#### [Exercise description]
Copy the entries below word for word, starting at the first line and ending at the line that contains "[x=172, y=222]". Omit the pictures.

Entries from a dataset:

::::::

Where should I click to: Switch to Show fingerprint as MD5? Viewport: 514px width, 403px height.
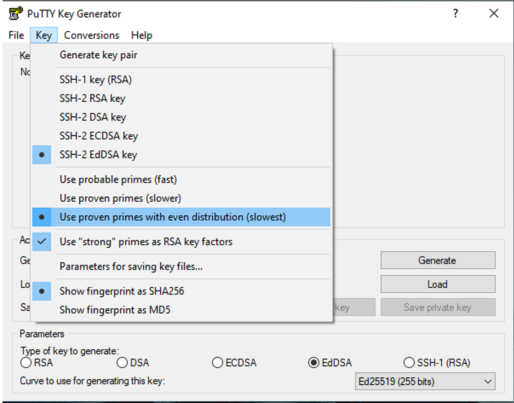[x=115, y=310]
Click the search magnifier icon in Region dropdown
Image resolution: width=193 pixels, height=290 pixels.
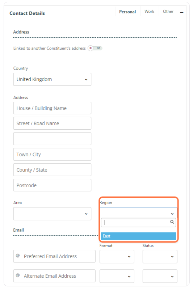[x=172, y=222]
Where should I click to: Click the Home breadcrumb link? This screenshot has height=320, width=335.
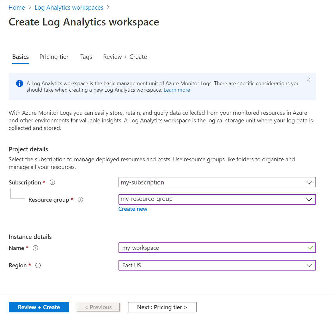pos(17,7)
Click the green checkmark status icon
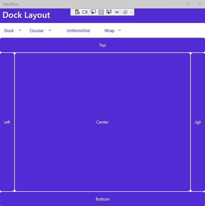This screenshot has height=206, width=205. (125, 12)
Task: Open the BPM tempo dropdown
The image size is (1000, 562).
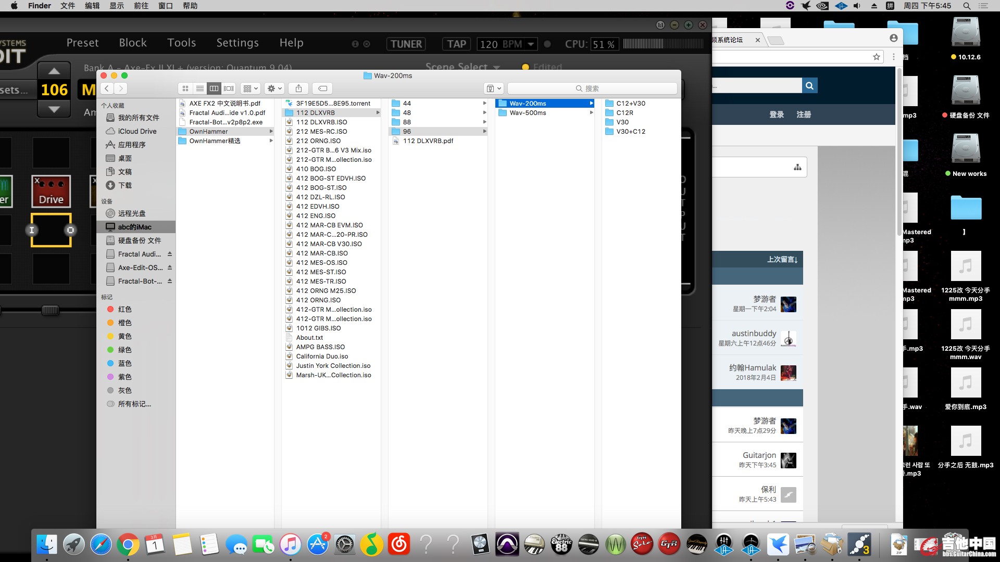Action: pyautogui.click(x=531, y=44)
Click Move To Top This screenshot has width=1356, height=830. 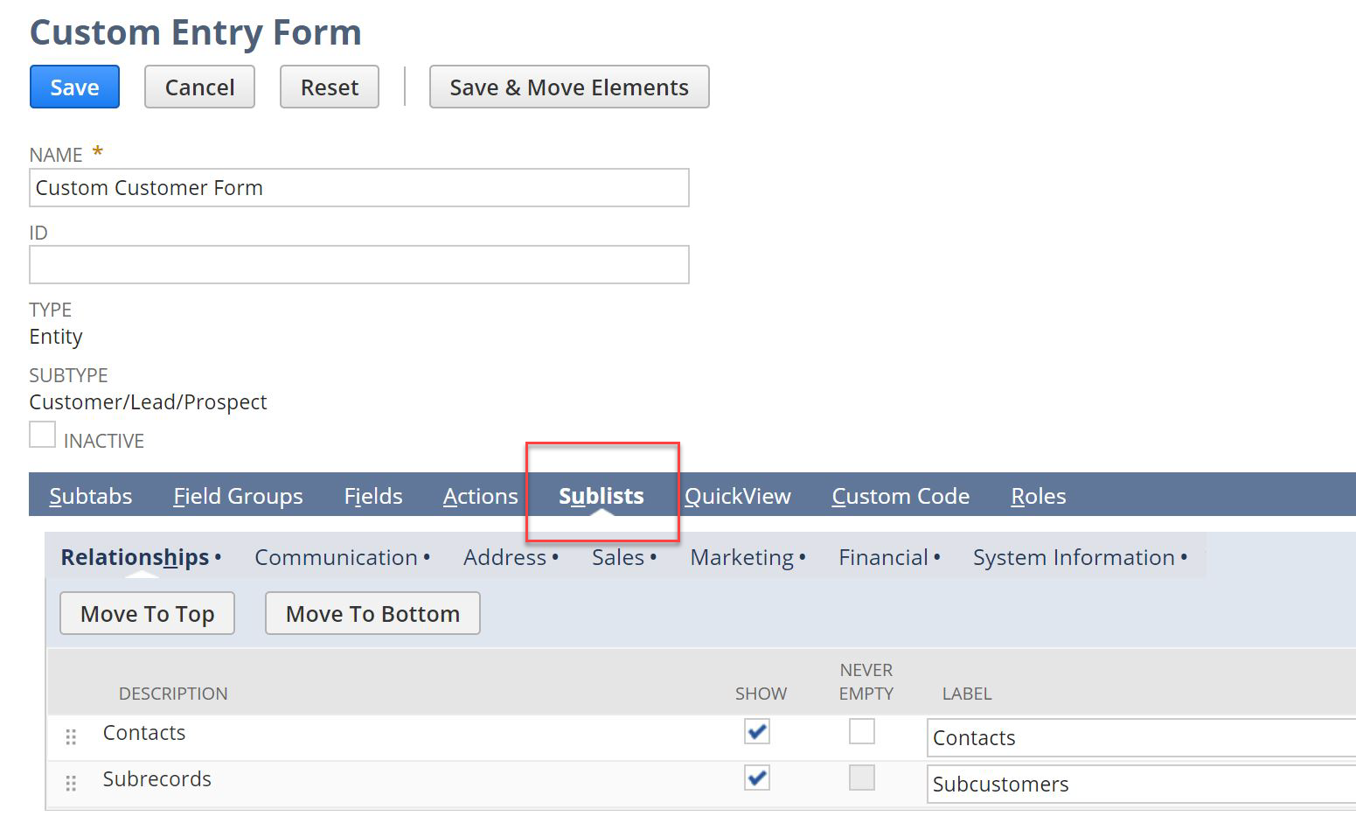coord(147,613)
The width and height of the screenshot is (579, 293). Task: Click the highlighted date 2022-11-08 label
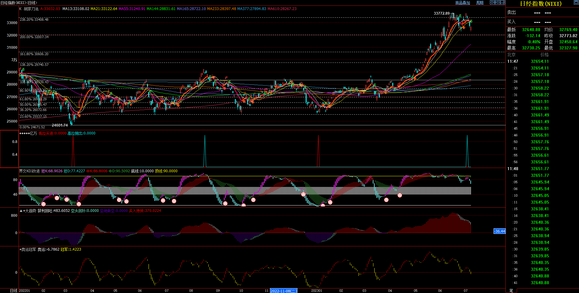[283, 291]
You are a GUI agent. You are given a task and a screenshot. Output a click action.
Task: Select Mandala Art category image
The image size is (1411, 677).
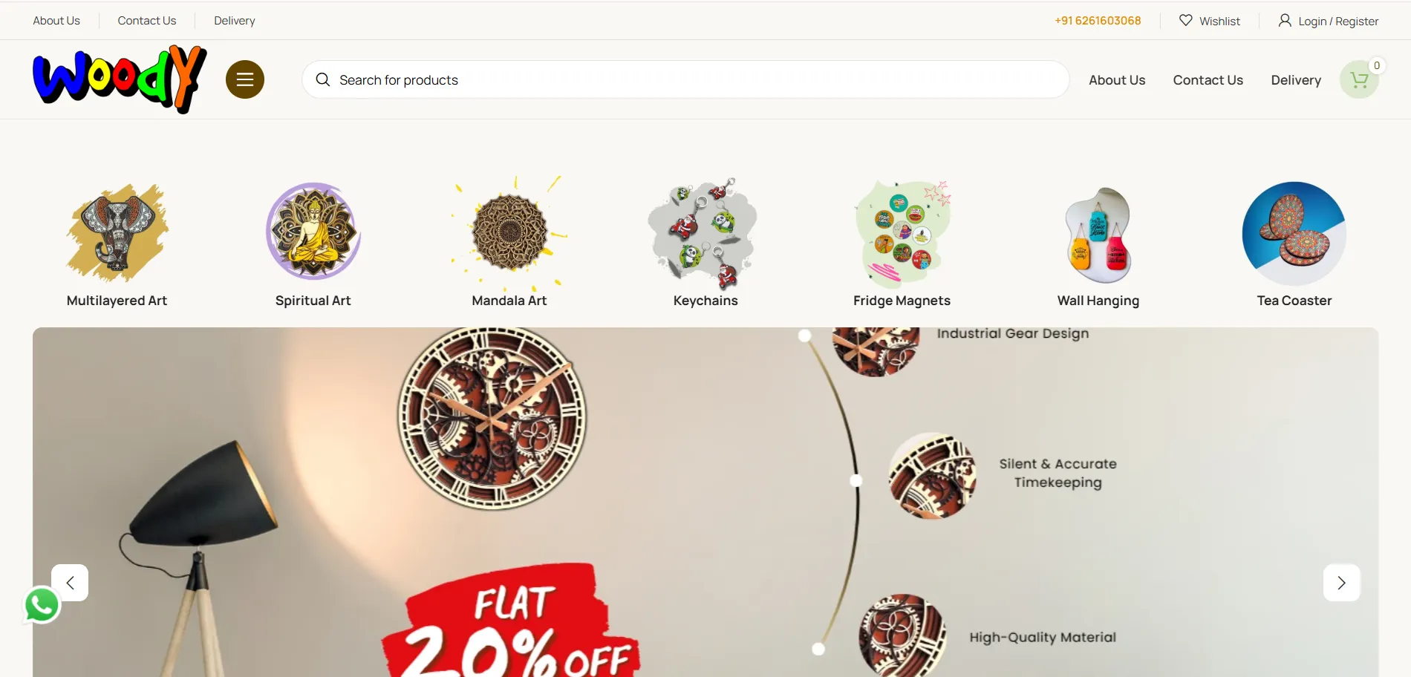point(509,233)
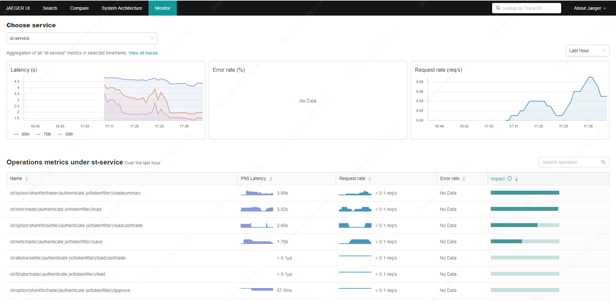Image resolution: width=616 pixels, height=301 pixels.
Task: Expand the Last Hour timeframe dropdown
Action: coord(587,51)
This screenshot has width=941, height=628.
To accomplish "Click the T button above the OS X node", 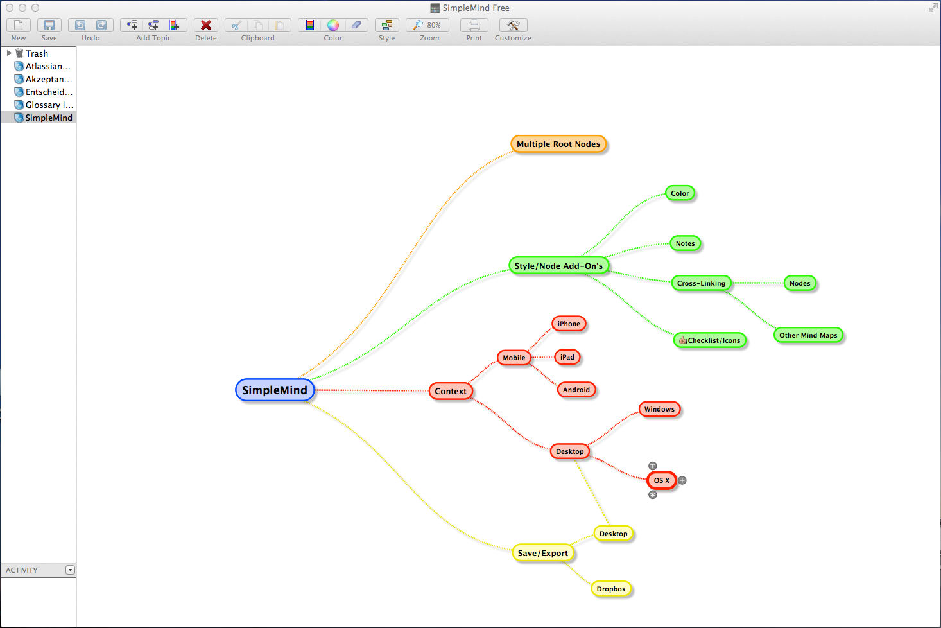I will 653,465.
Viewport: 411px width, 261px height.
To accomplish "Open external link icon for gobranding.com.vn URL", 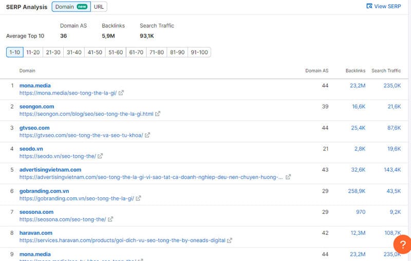I will coord(138,198).
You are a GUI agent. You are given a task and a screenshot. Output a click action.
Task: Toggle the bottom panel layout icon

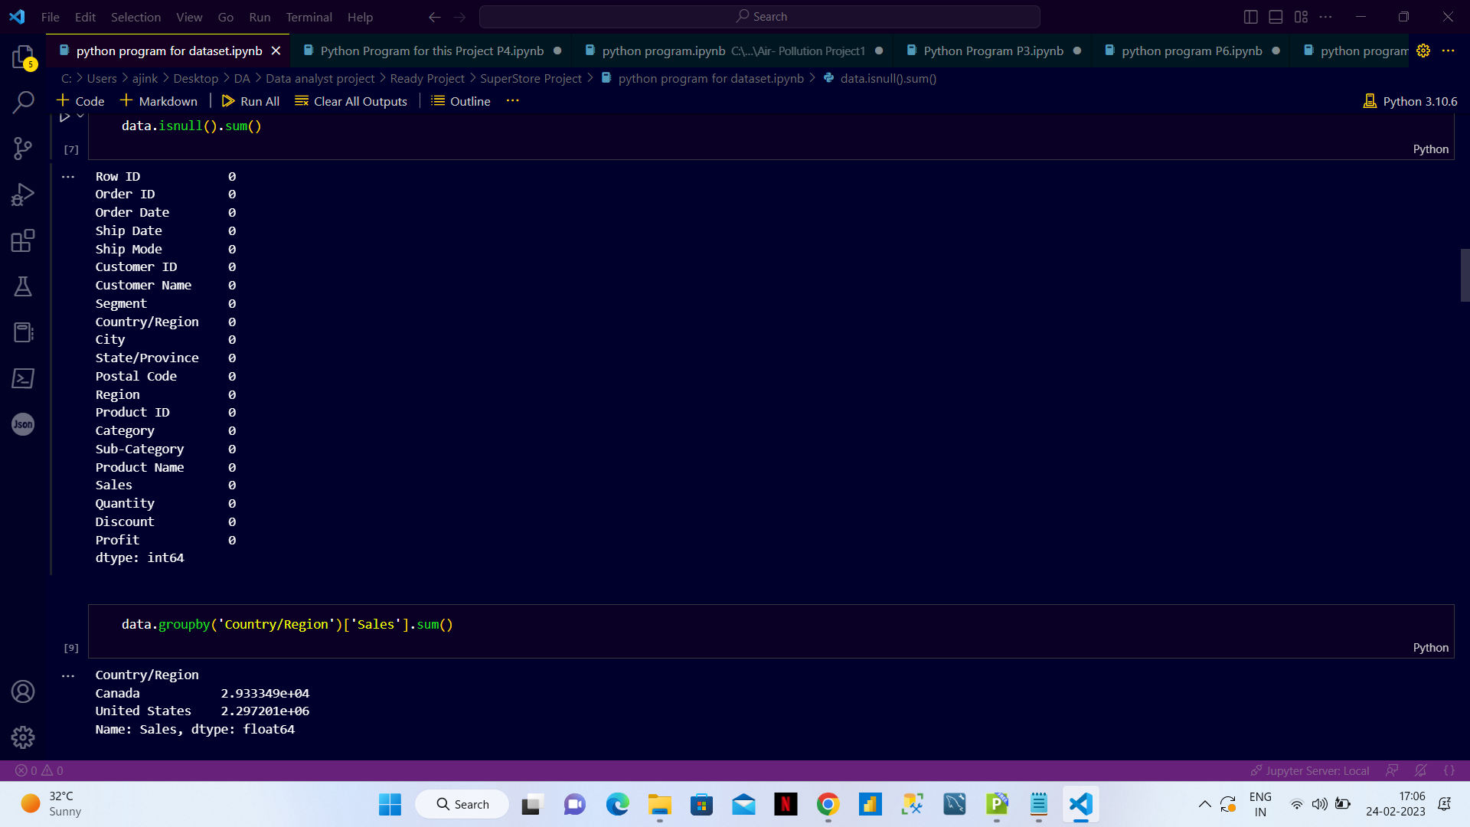[1276, 17]
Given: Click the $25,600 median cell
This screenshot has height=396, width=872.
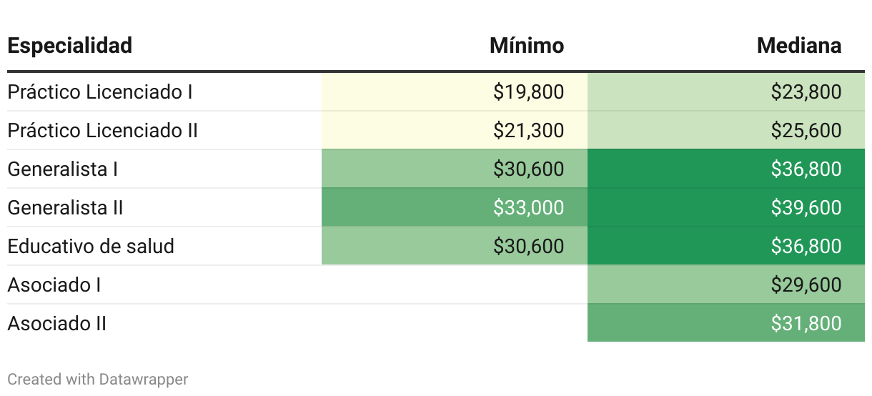Looking at the screenshot, I should click(806, 130).
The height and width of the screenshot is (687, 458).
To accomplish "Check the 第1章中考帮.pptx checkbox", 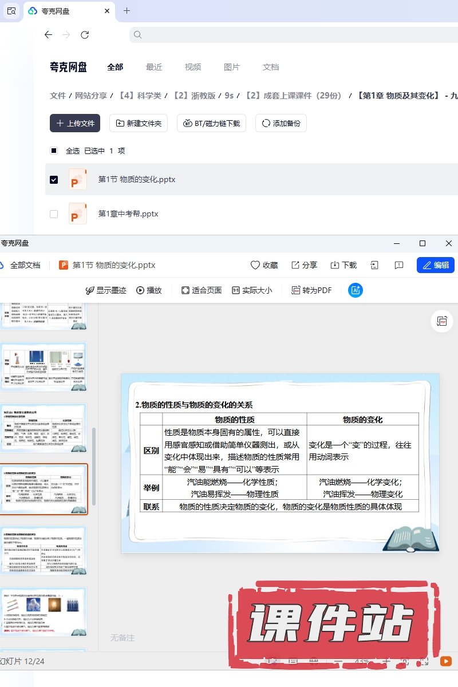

::::::

#### [Solution]
Where should I click to: Switch to Show fingerprint as MD5? Viewport: 514px width, 403px height.
[x=115, y=310]
Click the search magnifier icon in Region dropdown
Image resolution: width=193 pixels, height=290 pixels.
[x=172, y=222]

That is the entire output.